= John Wesley Greenway =

Canadian politician

John Wesley Greenway (August 27, 1861 – April 24, 1928) was a Canadian civil servant and politician. He served as a Member of the Northwest Territories Council beginning in 1921 and also served as Commissioner of Dominion Lands for the Department of the Interior.

==Early life==
Greenway was born on August 27, 1861, in Bervie, Canada West. He was the eldest son of Thomas Greenway a prominent early Canadian politician. His family moved west to Manitoba in 1878 settling on a 1,000-acre stead. Greenway took over management of the farm after his father was elected to the Manitoba Legislature in 1879.

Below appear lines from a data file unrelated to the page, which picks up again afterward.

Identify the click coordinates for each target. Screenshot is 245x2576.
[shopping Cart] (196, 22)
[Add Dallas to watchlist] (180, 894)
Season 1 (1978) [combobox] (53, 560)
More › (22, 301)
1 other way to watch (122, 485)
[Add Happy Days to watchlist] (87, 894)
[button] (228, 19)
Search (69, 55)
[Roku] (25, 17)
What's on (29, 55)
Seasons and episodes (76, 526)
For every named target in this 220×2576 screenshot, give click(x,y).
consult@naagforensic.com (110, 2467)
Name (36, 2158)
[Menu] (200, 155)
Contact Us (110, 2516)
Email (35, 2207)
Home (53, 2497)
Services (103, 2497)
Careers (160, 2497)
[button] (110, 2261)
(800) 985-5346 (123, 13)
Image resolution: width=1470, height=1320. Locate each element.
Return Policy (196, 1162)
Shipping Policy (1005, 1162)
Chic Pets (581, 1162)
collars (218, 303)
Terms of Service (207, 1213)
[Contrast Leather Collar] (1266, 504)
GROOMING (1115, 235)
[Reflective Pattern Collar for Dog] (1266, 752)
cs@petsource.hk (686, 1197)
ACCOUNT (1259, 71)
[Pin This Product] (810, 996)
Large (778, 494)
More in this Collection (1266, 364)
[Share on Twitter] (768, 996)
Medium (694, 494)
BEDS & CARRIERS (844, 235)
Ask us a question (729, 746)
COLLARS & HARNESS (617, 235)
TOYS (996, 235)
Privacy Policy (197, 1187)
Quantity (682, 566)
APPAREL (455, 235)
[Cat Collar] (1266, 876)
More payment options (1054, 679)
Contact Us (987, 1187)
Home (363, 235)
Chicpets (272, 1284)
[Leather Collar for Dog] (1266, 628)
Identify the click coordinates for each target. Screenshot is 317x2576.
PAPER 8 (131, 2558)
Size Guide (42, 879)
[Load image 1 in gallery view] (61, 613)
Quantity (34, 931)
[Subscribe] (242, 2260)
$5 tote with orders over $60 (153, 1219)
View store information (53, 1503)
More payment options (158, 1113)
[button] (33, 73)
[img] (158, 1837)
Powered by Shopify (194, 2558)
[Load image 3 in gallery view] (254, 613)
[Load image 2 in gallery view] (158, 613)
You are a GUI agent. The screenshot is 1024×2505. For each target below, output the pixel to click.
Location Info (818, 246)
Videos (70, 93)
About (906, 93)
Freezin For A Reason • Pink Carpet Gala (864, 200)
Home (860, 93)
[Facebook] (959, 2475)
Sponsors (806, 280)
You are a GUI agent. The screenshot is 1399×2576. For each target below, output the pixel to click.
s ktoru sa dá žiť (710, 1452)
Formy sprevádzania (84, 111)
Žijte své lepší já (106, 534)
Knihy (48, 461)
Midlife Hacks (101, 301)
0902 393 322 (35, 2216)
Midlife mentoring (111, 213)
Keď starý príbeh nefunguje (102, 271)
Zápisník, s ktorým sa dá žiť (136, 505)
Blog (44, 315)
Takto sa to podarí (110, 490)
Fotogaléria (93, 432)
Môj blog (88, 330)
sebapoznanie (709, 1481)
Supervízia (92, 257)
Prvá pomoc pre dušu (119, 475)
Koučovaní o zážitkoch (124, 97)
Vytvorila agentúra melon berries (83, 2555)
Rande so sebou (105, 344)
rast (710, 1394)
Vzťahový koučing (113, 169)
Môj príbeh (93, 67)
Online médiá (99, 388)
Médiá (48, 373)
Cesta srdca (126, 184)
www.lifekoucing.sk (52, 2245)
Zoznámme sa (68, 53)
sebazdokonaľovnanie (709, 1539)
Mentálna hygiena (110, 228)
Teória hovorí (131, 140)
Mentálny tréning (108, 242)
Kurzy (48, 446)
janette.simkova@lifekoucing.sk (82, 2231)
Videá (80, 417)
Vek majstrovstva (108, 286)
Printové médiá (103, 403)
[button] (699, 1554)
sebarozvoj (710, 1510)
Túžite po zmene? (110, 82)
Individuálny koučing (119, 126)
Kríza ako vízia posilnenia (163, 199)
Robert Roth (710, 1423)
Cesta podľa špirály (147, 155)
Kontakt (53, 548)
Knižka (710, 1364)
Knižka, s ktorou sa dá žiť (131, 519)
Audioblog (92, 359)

In 1885 Greenway married his only wife Elizabeth Daly, but she died of illness before she was able to have children. Greenway joined the civil service in 1898 with his appointment as Inspector for School Lands with the Manitoba Government.

==Civil service career==
The federal government appointed Greenway Commissioner of Dominion Lands after John Gillanders Turriff was appointed to the Senate in 1904. On April 20, 1921, by virtue of his position in the Department of the Interior Greenway was appointed to the re-emerging Northwest Territories Council which had been reconstituted for the first time since 1905. Greenway served on the council until his death on April 24, 1928.